Manuel de Saint-Germain des prés - Boris Vian

Trouvé par hasard d'occasion, alors que je ne l'espérais plus, j'en venais même à me demander si je n'avais pas rêvé ce titre... autant dire que j'ai sauté dessus.

Boris Vian nous invite à une balade dans le Saint Germain des prés de la grande époque, de bars à la mode en caves à jazz, à la rencontre des grandes figures du quartier, le tout avec de l'humour à revendre.

Même si je ne suis pas familière du coin, j'ai même trouvé le moyen de ne jamais y mettre les pieds chaque fois que je suis allée à la capitale, ça reste savoureux. Tant pour la description des rues, des habitants  comme le ferai un ethnologue ( scindés par exemple, entre autochtones - ceux qui vivent en surface, les vrais germanopratins- et Troglodytes - ceux qui vivent d'alcool et d'air vicié dans les caves) que pour celle des "monuments" ( en général, troquets, bistrots, salles de théâtres et maisons d'éditions), son vrai-faux guide touristique est une pépite.
 Lorsqu'il commence à citer les  célébrités du lieu, ça donne le tournis. Au milieu de bon nombres de gens tombés dans l'oubli barmen, patrons de café et jolies filles en goguette, il est question d'une foule d'écrivains, de cinéastes, de musiciens, qui sont encore des références ( à commencer par Queneau, Sartre, Camus, les frères Jacques - et non, je n'ai pas honte de citer les frères jacques dans la même phrase que Camus!). En fait, le plus déroutant, c'est d'imaginer tous ces gens, tranquillement en train de déguster leur petit noir au comptoir , au vu et au su de tout le monde.. plus possible de nos jours, ça grouillerait de curieux et de fans envahissants.

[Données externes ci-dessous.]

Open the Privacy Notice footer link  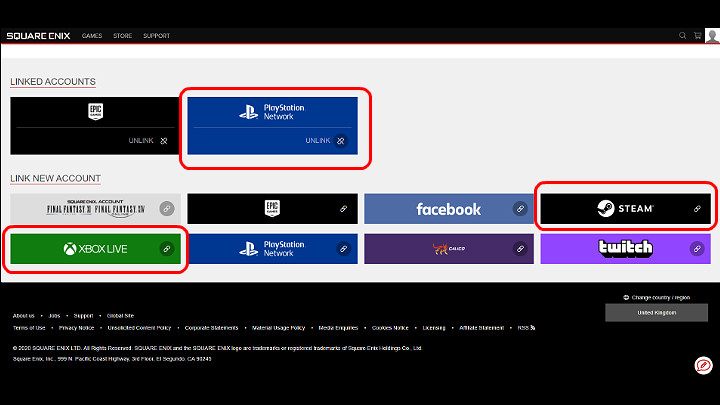click(x=76, y=328)
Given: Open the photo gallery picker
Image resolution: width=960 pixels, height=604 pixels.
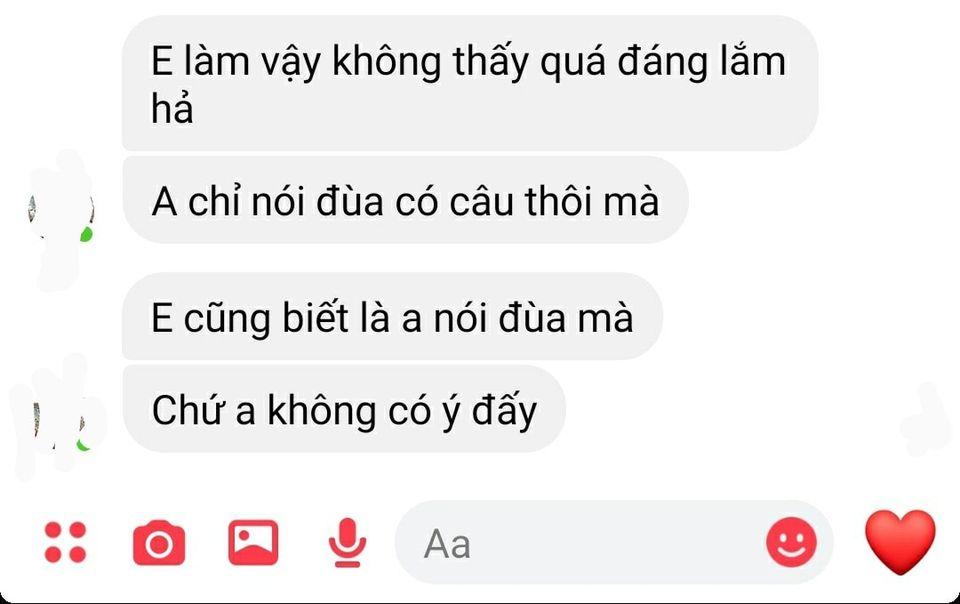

Un autre effet curieux, pour moi en tout cas, c'est que l'écriture de Vian les rends vivants: Merleau-Ponty n'est plus l'austère philosophe qui m'a valu un 6 en philo, que je n'ai jamais compris et ne comprendrais probablement jamais, mais aussi un type aimant danser à l'occasion (mais je suis d'accord avec Boris Vian, il m'a aussi donné des maux de crâne intenses!). De même, en pensant à Sartre, ce n'est pas forcément " chic type" qui me vient à l'esprit, tant le philosophe a effacé l'image du prof qui venait travailler au café pendant la guerre, parce que l'endroit était tranquille - comprendre, peu de patrouilles allemandes- et chauffé.
L'impression d'assister là, sur le vif, à des scènes qui on eu lieu au bas mot, l'année de naissance de ma mère, mettant en action des gens aux alentours de 25/ 30 ans à la fin de la guerre, donc pile de la génération de mes grands parents. C'est assez fou, de se dire qu'ils auraient pu connaître s'il n'avaient pas quitté Paris pendant la guerre. Tant le lieu et l'époque sont devenus mythique, c'est presque difficile à croire que des gens, certains toujours vivants (Juliette Gréco a 85 ans et se produit toujours..) aient connu.

Pour moi qui aime le jazz, sans plaisanter, j'aurais vraiment adoré, rien qu'une fois, voir ce genre de concerts ( purée! Duke Ellington, Charlie Parker, Count Basie, quoi!). Bon, la prochaine fois que j'irais à Paris, je tannerai un de mes potes pour y faire un tour, a défaut de me procurer une machine à voyager dans le temps.

Bon, je craignais un peu, après la lecture mi-figue mi-raisin des Fourmis, mais non, je suis toujours en phase avec la verve de Vian.
A noter que le coffret est fourni avec un fascicule de dessins qui auraient du orner l'édition originale, et un CD, que je n'ai pas encore eu l'occasion d'écouter.
Petit bac spécial Vian: catégorie prénom: Manuel ET Germain, doublette!

vendredi 23 mars 2012

Du sang sur Rome - Steven Saylor

Et voilà, un passage à proximité d'un Gibert joseph, et ma pile déjà bien fournie a encore grandi.
Je connaissais déjà cette série de Steven Saylor, dans la collection "grands détectives" de chez 10/18, une copine m'en avait prêté quelques volumes il y a des années, mais étrangement, pas le premier tome. Le voici donc.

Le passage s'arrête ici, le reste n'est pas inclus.